* **Work to complete**: Copy exactly the lines of the records below, and only those lines, beginning with the line that contains "Viewport: 1132px width, 633px" and ending with the line that contains "Open the 显示器".

* **Available data**:
○ ○ ○ ○ ○
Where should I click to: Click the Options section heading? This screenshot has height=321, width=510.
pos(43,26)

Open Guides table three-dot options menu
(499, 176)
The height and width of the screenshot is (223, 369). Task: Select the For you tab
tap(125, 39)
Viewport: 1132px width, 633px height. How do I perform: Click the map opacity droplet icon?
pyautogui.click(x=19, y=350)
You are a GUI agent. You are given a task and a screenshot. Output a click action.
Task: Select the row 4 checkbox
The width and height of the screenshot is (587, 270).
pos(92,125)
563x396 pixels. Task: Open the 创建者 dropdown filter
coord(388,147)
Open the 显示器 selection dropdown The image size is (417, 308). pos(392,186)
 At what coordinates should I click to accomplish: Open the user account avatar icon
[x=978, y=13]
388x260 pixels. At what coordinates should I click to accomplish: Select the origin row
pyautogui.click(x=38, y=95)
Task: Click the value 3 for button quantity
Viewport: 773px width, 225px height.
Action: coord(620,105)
○ ○ ○ ○ ○
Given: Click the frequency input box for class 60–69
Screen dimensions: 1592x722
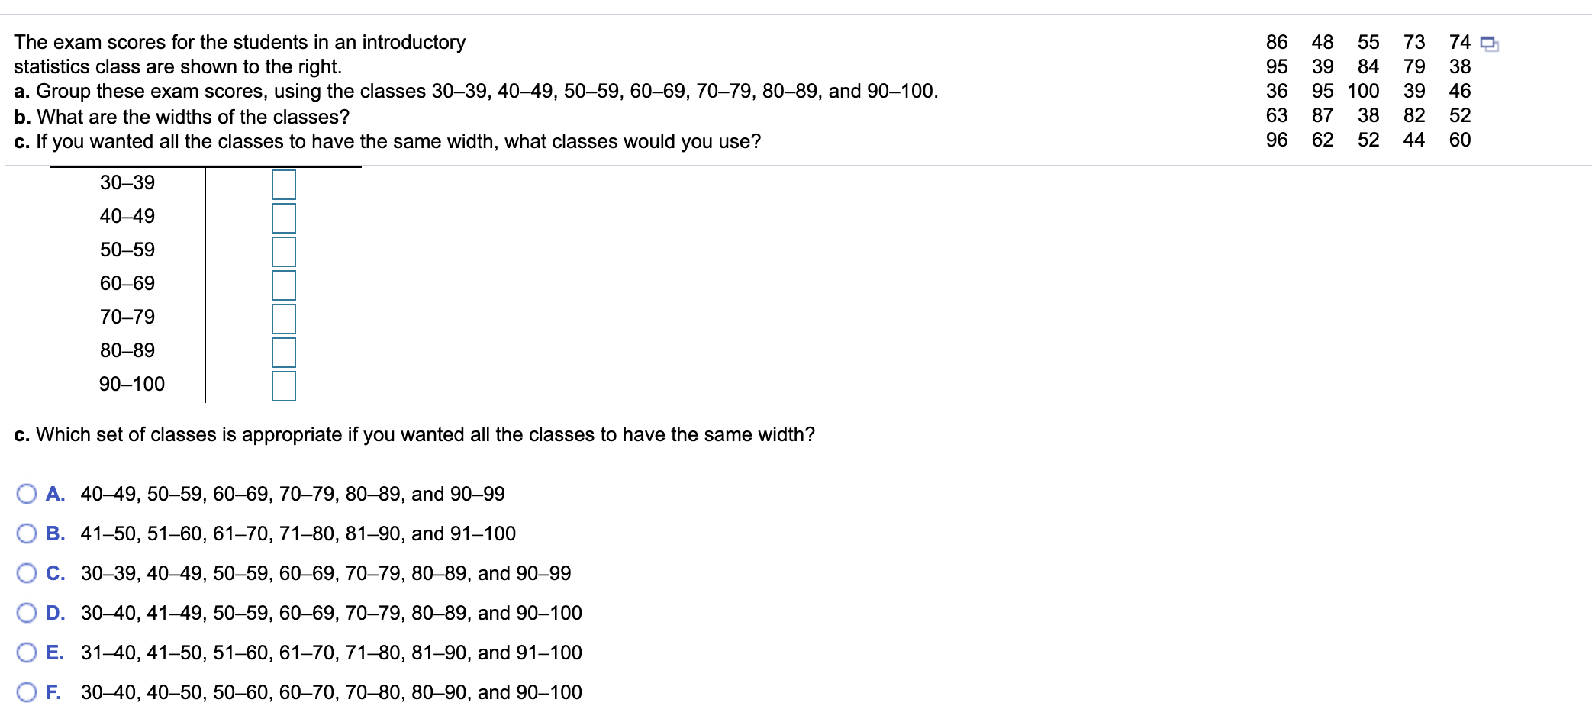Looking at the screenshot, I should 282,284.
○ ○ ○ ○ ○
* **Written solution**:
Viewport: 1132px width, 633px height. How do I perform: Click the map opacity droplet icon?
pyautogui.click(x=19, y=350)
You are a GUI agent. You are given a task and a screenshot. Output a click action.
Task: Select the row 4 checkbox
The width and height of the screenshot is (587, 270).
pos(92,125)
563x396 pixels. Task: Open the 创建者 dropdown filter
coord(388,147)
Open the 显示器 selection dropdown The image size is (417, 308). pos(392,186)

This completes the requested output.